In considering what Bronco Mendenhall and defensive line coach Steve Kaufusi have to work with this season, there are two locks for three of the starting roles in the 3-4 defense:
DE: Bronson Kaufusi
Last season saw Kaufusi trying to fill a role that looked like a hybrid of what BYU did with Kyle Van Noy and Ziggy Ansah -- which mainly put Kaufusi lining up as a weakside linebacker, either in traditional formation or at the edge on the line of scrimmage.
The idea was good in theory, but Kaufusi's speed as a defensive end was not quick enough for a linebacker when it came time to pass coverage. Granted, Kaufusi's sacks and tackles for loss were both up from 2013, but the pass defense suffered. Taking away a clearly above-average defensive end and putting him into pass coverage both took away from the pass rush and the defense's route coverage. It just wasn't a good fit.
All signs for 2015 -- coaches answering questions after practice, the official team roster -- have Kaufusi back on the D-line, and the senior is as sure of a lock to start at weakside defensive end as any position on the team other than Hill at quarterback.
Kaufusi and his coaches have been a target for the decision to move him off the line. Let's hope that -- and recovery from nagging injuries -- will lead to a hungry Kaufusi looking for a memorable senior campaign.
NT: Travis Tuiloma
The other top performer in camp who is nearly a lock for a starting role is Travis Tuiloma. The 6-foot-2, 300-pound tackle is primed for a big junior season after returning from his mission prior to the 2014 season. Tuiloma's combination of talent and size was evident as a freshman in 2011, used as a backup nose tackle and inserted in redzone situations when BYU beefed up its interior.
In his return from Samoa, Tuiloma recorded 27 tackles (6 for loss). After a full offseason in the weight room and a new football performance regimen from Frank Wintrich, I expect Tuiloma to be as good a nose tackle as you could ask for in a 3-4 defense.

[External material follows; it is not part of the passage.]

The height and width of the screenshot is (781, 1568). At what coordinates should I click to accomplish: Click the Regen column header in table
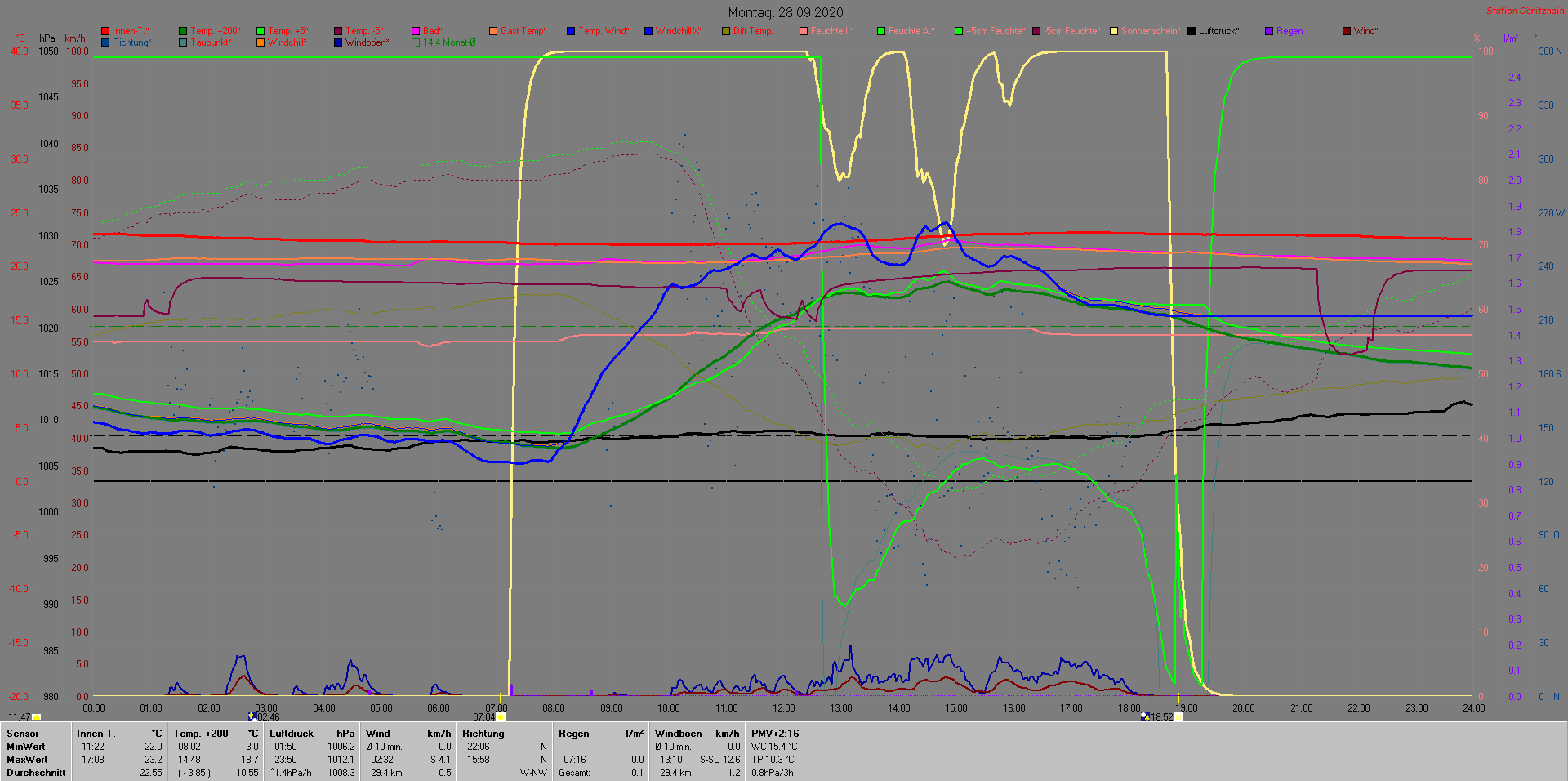(x=573, y=734)
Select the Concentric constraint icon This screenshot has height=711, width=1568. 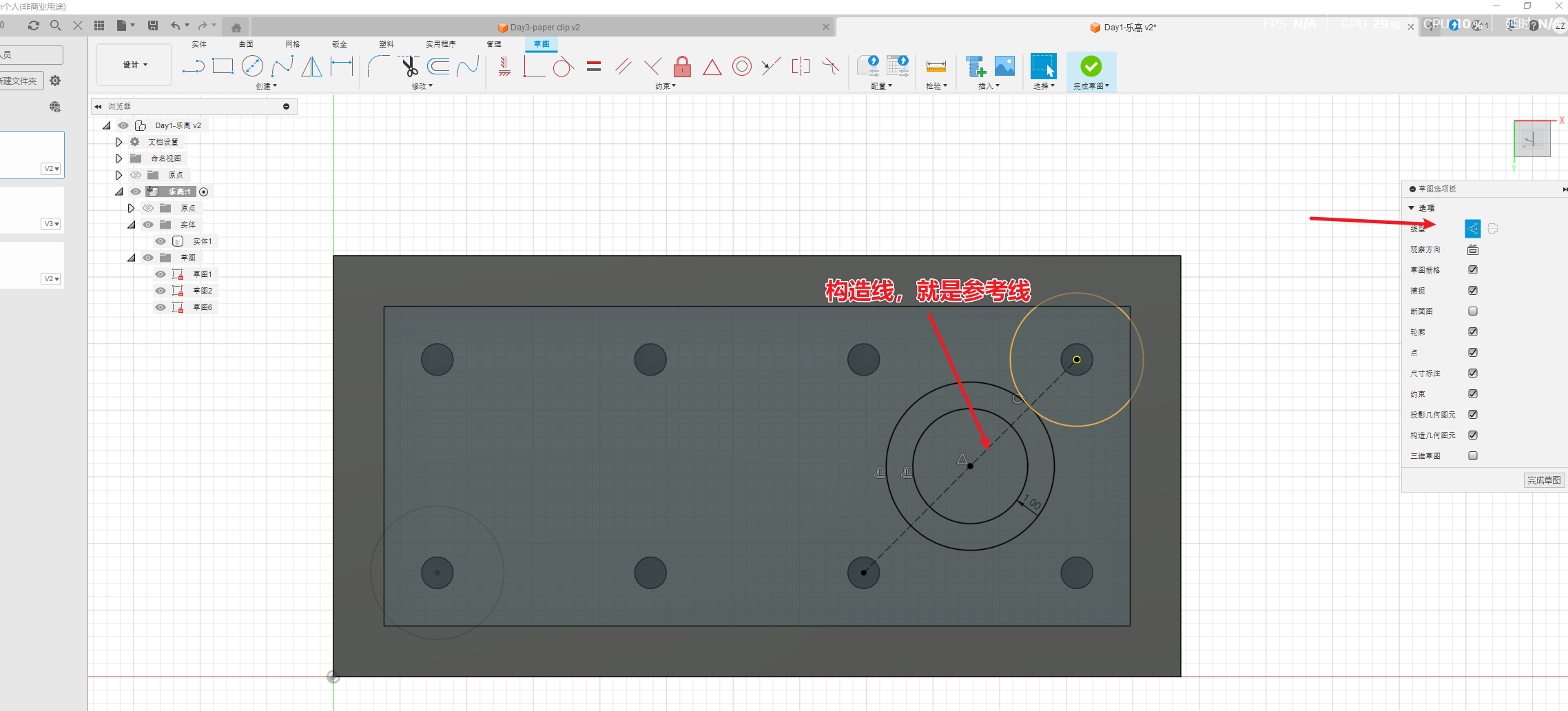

Beyond those two, Coaches Mendenhall and Kaufusi have moved around the group of guys contending for playing time at each position on the D-line.
The starter for the third spot on the line seems likely to come from any of the seniors Logan Taele, Graham Rowley, or Remington Peck. That group has a leg up due to experience. Peck and Rowley each played in 13 games last season, while Taele appeared in 12 but led that group in tackles with 31.
Junior Tomasi Laulile has been seeing plenty of reps, however, and coaches don't necessarily seem set to start a senior. Laulile appeared in all 13 games last season in a backup role and recorded only eight tackles, but did also record an interception and a fumble recovery.
Of the freshman group, the standout has definitely been Moses Kaumatule, a redshirt returned-missionary freshman. The 6-foot-2, 245-pound Bingham High product will definitely be seeing the field, it's just not evident if that will be sooner or later.
The other freshman who has seen a few reps and thrown his hat into the ring is true freshman Tevita Mo'unga.
At nose tackle, however, sophomore Kesni Tausinga seems to have a beat on the backup role. Tausinga appeared in two games last season, recording one tackle and half of a sack after returning from his mission. He's a 6-foot-1, 302-pound player who had a 247 Sports composite rating of 84.32 out of Bingham High School in 2011.
Sophomore Theodore King was moved to offense to play tight end during fall camp, and redshirt freshman Jaterrius Gulley was moved from defensive tackle to offensive guard in the spring.